Pei-Chin Tsai¹, Szu-Wei Lee¹, Ya-Wen Liu¹, Chih-Wen Chu, Kuan-Yu Chen, Jui-Chih Ho, and Fang-Jen S. Lee²

From the Institute of Molecular Medicine, School of Medicine, National Taiwan University, and the Department of Medical Research, National Taiwan University Hospital, Taipei 100, Taiwan

ADP-ribosylation factors (Arfs) are highly conserved small GTPases and are critical components of vesicle trafficking. Yeast Arf3p, despite its similarity to mammalian Arf6, is not required for endocytosis but is involved in polarity development. In this study, we identified an Arf3p interacting protein 1 (Afi1p), which, through its N-terminal conserved region, specifically interacts with GTP-bound Arf3p. Afi1p is distributed asymmetrically at the plasma membrane and is required for polarized distribution of Arf3p but not of an Arf3p guanine nucleotide-exchange factor, Yel1p. However, Afi1p is not required for targeting of Arf3p or Yel1p to the plasma membrane. Like arf3 mutant yeast, afi1 mutant yeast exhibited an abnormal budding pattern and partially delayed actin patch polarization. An Afi1p, ³⁸KLGP4A-Afi1p, mutated at the Arf3p-binding region, loses its ability to interact with Arf3p and maintain the polarized distribution of Arf3p. Although ³⁸KLGP4A-Afi1p still possessed a proper polarized distribution, it lost its ability to rescue actin patch polarization in afi1 mutant cells. Our findings demonstrate that Afi1p functions as an Arf3p polarization-specific adapter and participates in development of polarity.

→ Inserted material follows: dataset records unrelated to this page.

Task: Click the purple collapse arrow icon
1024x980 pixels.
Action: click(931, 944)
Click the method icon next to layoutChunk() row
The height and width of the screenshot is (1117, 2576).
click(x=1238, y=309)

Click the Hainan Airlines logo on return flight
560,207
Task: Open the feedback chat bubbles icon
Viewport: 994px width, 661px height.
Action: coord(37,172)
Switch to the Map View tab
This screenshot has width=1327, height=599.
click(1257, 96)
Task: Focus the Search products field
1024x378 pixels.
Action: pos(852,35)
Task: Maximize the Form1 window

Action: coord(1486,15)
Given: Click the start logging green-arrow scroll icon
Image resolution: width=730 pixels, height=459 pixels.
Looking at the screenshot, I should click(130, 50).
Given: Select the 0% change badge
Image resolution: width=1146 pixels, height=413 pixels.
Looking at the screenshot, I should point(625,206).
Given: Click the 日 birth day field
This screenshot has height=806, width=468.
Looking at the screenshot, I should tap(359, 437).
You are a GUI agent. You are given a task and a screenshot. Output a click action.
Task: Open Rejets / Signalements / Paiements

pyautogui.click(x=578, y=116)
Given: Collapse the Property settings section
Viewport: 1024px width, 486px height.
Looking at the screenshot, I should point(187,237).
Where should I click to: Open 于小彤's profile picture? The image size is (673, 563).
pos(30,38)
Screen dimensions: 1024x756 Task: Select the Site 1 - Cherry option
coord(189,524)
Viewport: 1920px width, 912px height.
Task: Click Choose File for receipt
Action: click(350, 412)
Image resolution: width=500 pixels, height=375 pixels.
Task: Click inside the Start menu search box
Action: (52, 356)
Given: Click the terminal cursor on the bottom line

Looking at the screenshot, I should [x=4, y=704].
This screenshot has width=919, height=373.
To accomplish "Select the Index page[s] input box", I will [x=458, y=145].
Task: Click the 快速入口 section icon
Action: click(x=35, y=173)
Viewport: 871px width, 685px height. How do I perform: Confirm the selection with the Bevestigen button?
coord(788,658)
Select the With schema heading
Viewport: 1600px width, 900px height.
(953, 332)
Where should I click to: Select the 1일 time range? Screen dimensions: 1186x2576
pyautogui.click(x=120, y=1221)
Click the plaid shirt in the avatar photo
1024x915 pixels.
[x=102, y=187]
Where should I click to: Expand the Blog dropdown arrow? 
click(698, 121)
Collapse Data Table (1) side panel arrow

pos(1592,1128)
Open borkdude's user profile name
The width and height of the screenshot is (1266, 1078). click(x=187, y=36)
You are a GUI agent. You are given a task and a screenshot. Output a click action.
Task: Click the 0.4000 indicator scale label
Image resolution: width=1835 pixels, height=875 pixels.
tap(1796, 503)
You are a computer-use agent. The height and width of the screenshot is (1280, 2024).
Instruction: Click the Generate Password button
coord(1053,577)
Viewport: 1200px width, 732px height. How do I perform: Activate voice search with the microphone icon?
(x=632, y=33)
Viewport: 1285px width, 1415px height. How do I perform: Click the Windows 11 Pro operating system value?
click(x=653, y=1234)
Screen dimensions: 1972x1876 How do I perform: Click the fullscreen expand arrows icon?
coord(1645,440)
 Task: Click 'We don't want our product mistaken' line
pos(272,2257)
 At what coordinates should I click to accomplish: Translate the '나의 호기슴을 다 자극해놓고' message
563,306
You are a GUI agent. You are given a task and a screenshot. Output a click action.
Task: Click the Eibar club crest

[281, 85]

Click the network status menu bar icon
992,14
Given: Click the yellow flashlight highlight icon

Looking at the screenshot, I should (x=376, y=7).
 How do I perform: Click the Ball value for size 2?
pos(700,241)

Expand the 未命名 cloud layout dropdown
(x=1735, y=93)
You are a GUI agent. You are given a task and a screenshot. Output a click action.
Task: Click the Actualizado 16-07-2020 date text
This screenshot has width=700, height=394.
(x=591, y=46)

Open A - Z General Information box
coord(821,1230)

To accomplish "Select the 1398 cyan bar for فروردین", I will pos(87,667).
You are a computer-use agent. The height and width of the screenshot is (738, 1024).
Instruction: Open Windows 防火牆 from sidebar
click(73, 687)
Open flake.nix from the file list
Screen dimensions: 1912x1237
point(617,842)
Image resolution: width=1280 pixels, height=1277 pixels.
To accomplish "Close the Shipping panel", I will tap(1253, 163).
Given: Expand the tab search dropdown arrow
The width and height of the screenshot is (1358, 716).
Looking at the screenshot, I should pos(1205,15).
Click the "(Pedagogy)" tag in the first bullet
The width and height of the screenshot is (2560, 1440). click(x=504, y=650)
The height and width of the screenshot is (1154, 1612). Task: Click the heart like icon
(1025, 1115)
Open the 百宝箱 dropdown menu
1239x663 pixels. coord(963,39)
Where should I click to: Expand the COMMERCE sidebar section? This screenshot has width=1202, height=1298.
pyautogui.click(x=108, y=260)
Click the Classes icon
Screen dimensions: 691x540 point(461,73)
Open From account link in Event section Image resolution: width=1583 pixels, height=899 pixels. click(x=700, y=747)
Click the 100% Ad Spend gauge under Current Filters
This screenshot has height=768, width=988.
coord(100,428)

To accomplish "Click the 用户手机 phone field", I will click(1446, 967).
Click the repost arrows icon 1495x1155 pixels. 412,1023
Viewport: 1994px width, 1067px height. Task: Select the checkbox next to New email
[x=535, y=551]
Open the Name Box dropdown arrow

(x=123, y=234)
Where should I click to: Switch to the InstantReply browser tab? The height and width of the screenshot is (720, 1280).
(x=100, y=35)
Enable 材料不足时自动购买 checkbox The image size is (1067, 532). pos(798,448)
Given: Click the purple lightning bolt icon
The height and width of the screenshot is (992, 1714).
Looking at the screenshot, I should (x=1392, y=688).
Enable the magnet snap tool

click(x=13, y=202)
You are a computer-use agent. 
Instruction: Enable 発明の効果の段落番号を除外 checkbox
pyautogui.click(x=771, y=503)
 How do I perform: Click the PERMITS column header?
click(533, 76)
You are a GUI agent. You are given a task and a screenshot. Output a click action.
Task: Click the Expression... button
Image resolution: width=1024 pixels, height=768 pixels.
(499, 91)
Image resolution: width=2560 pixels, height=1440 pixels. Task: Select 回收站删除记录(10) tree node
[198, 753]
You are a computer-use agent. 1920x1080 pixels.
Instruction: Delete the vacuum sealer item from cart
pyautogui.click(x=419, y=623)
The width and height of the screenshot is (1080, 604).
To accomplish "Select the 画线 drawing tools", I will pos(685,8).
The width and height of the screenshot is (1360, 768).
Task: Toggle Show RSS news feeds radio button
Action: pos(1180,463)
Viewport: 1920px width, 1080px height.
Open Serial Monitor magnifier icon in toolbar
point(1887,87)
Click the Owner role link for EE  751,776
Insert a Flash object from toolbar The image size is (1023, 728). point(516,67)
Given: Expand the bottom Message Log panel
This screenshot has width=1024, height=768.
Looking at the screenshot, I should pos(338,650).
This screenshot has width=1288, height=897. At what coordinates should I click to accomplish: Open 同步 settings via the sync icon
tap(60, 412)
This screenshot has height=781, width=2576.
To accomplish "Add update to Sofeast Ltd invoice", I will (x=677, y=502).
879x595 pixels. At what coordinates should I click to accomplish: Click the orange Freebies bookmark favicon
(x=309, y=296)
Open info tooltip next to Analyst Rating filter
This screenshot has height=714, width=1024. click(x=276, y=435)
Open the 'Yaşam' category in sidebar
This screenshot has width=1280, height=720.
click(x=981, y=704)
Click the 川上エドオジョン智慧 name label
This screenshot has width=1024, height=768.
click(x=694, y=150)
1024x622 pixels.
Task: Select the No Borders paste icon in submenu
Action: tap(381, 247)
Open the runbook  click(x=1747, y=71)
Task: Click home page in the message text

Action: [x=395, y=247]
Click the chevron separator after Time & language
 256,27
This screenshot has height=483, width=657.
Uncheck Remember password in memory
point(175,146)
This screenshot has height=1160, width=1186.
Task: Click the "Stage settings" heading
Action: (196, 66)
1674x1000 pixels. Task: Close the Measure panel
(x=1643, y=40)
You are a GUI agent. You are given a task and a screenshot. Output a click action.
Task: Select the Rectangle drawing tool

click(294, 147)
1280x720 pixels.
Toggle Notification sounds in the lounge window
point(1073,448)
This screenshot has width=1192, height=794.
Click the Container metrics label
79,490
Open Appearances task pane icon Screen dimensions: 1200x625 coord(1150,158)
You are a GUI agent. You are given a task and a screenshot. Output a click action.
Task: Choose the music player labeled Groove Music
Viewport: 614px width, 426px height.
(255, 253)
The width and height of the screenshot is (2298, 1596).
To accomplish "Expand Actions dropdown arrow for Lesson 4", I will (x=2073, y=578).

Received for publication, April 2, 2008

^* This work was supported by National Science Council Grant NSC-90-2320-B-002-003; the Program for Promoting Academic Excellence of University Grants NSC-93-2752-B-002-007-PAE, NSC-94-2752-B-002-007-PAE, and NSC-95-2752-B-002-007-PAE; and the Yung-Shin Biomedical Research Funds YSP-86-019 (to F.-J. S. L.). The costs of publication of this article were defrayed in part by the payment of page charges. This article must therefore be hereby marked "advertisement" in accordance with 18 U.S.C. Section 1734 solely to indicate this fact.

The on-line version of this article (available at http://www.jbc.org) contains supplemental Figs. S1-S4.

¹ These authors contributed equally to this work.

² To whom correspondence should be addressed: National Taiwan University Hospital, 7 Chung Shan SS. Rd., Taipei 100, Taiwan. Tel.: 886-2-2312-3456 (Ext. 5730); Fax: 886-2-2395-7801; E-mail: fangjen{at}ntu.edu.tw.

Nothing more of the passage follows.